▸ **EXERCISE OBJECTIVE**:
Quote the whole listing word for word, please.

▸ **INFORMATION SUPPLIED**:

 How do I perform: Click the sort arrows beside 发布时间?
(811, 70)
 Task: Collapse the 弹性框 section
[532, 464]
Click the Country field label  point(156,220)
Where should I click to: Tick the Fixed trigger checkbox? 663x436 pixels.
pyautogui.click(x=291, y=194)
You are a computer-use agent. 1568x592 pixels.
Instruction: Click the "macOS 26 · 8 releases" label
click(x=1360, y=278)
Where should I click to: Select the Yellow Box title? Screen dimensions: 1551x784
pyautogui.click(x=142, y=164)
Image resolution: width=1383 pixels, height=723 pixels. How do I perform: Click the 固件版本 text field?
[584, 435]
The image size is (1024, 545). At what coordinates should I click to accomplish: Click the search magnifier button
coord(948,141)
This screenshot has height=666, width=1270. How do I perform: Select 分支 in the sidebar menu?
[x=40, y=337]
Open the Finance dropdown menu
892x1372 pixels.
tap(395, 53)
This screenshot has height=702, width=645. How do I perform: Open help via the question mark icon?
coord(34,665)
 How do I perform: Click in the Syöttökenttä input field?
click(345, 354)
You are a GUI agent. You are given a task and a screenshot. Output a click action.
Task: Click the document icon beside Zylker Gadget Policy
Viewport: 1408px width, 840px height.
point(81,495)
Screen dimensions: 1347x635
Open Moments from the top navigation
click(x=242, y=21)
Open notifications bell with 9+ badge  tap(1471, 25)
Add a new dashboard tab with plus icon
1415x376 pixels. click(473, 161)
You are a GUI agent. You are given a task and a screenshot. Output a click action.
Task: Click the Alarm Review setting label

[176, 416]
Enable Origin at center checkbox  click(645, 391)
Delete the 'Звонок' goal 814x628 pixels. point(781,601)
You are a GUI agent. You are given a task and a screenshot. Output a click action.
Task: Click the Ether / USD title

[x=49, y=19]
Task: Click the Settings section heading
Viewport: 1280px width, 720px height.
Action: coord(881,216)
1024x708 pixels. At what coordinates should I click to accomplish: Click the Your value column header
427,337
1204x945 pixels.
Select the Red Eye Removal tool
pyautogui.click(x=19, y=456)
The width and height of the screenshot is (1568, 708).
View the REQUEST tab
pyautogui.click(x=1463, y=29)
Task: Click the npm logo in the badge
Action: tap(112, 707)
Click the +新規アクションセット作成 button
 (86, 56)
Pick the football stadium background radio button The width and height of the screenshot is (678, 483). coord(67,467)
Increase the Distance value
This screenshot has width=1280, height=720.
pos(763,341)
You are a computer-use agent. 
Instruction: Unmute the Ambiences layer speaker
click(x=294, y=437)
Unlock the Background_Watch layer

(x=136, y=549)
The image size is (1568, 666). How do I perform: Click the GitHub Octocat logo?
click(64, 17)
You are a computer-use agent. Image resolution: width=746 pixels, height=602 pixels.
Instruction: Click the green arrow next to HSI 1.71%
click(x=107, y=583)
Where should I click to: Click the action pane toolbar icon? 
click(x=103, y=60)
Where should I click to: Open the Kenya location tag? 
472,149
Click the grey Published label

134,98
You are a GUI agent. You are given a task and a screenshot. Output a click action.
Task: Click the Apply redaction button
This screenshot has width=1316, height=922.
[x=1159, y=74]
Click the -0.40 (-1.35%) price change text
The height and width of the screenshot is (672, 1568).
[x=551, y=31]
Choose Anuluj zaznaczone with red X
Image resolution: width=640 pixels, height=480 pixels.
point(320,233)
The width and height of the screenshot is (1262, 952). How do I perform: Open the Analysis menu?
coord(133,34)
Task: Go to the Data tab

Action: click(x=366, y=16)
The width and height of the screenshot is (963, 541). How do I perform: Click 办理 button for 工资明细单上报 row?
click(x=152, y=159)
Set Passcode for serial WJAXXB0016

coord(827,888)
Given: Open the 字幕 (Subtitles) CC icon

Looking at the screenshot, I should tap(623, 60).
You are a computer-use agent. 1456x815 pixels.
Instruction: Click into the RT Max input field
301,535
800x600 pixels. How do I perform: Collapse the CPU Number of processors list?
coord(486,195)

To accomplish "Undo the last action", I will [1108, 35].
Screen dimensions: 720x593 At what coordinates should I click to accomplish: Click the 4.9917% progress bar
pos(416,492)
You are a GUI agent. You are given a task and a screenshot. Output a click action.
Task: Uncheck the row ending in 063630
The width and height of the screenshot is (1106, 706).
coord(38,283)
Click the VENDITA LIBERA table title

▸ **OUTPUT FOR THIS TASK**:
 How do I perform: Click the sort arrows beside 发布时间?
(811, 70)
 Task: Collapse the 弹性框 section
[532, 464]
Click the Country field label  point(156,220)
Where should I click to: Tick the Fixed trigger checkbox? 663x436 pixels.
pyautogui.click(x=291, y=194)
You are a computer-use agent. 1568x592 pixels.
Instruction: Click the "macOS 26 · 8 releases" label
click(x=1360, y=278)
Where should I click to: Select the Yellow Box title? Screen dimensions: 1551x784
pyautogui.click(x=142, y=164)
Image resolution: width=1383 pixels, height=723 pixels. How do I perform: Click the 固件版本 text field?
[584, 435]
The image size is (1024, 545). At what coordinates should I click to accomplish: Click the search magnifier button
coord(948,141)
This screenshot has height=666, width=1270. How do I perform: Select 分支 in the sidebar menu?
[x=40, y=337]
Open the Finance dropdown menu
892x1372 pixels.
tap(395, 53)
This screenshot has height=702, width=645. How do I perform: Open help via the question mark icon?
coord(34,665)
 How do I perform: Click in the Syöttökenttä input field?
click(345, 354)
You are a GUI agent. You are given a task and a screenshot. Output a click action.
Task: Click the document icon beside Zylker Gadget Policy
Viewport: 1408px width, 840px height.
point(81,495)
Screen dimensions: 1347x635
Open Moments from the top navigation
click(x=242, y=21)
Open notifications bell with 9+ badge  tap(1471, 25)
Add a new dashboard tab with plus icon
1415x376 pixels. click(473, 161)
You are a GUI agent. You are given a task and a screenshot. Output a click action.
Task: Click the Alarm Review setting label

[176, 416]
Enable Origin at center checkbox  click(645, 391)
Delete the 'Звонок' goal 814x628 pixels. point(781,601)
You are a GUI agent. You are given a task and a screenshot. Output a click action.
Task: Click the Ether / USD title

[x=49, y=19]
Task: Click the Settings section heading
Viewport: 1280px width, 720px height.
Action: coord(881,216)
1024x708 pixels. At what coordinates should I click to accomplish: Click the Your value column header
427,337
1204x945 pixels.
Select the Red Eye Removal tool
pyautogui.click(x=19, y=456)
The width and height of the screenshot is (1568, 708).
View the REQUEST tab
pyautogui.click(x=1463, y=29)
Task: Click the npm logo in the badge
Action: tap(112, 707)
Click the +新規アクションセット作成 button
 (86, 56)
Pick the football stadium background radio button The width and height of the screenshot is (678, 483). coord(67,467)
Increase the Distance value
This screenshot has width=1280, height=720.
pos(763,341)
You are a computer-use agent. 
Instruction: Unmute the Ambiences layer speaker
click(x=294, y=437)
Unlock the Background_Watch layer

(x=136, y=549)
The image size is (1568, 666). How do I perform: Click the GitHub Octocat logo?
click(64, 17)
You are a computer-use agent. Image resolution: width=746 pixels, height=602 pixels.
Instruction: Click the green arrow next to HSI 1.71%
click(x=107, y=583)
Where should I click to: Click the action pane toolbar icon? 
click(x=103, y=60)
Where should I click to: Open the Kenya location tag? 
472,149
Click the grey Published label

134,98
You are a GUI agent. You are given a task and a screenshot. Output a click action.
Task: Click the Apply redaction button
This screenshot has width=1316, height=922.
[x=1159, y=74]
Click the -0.40 (-1.35%) price change text
The height and width of the screenshot is (672, 1568).
[x=551, y=31]
Choose Anuluj zaznaczone with red X
Image resolution: width=640 pixels, height=480 pixels.
point(320,233)
The width and height of the screenshot is (1262, 952). How do I perform: Open the Analysis menu?
coord(133,34)
Task: Go to the Data tab

Action: click(x=366, y=16)
The width and height of the screenshot is (963, 541). How do I perform: Click 办理 button for 工资明细单上报 row?
click(x=152, y=159)
Set Passcode for serial WJAXXB0016

coord(827,888)
Given: Open the 字幕 (Subtitles) CC icon

Looking at the screenshot, I should tap(623, 60).
You are a computer-use agent. 1456x815 pixels.
Instruction: Click into the RT Max input field
301,535
800x600 pixels. How do I perform: Collapse the CPU Number of processors list?
coord(486,195)

To accomplish "Undo the last action", I will [1108, 35].
Screen dimensions: 720x593 At what coordinates should I click to accomplish: Click the 4.9917% progress bar
pos(416,492)
You are a GUI agent. You are given a task and a screenshot. Output a click action.
Task: Uncheck the row ending in 063630
The width and height of the screenshot is (1106, 706).
coord(38,283)
Click the VENDITA LIBERA table title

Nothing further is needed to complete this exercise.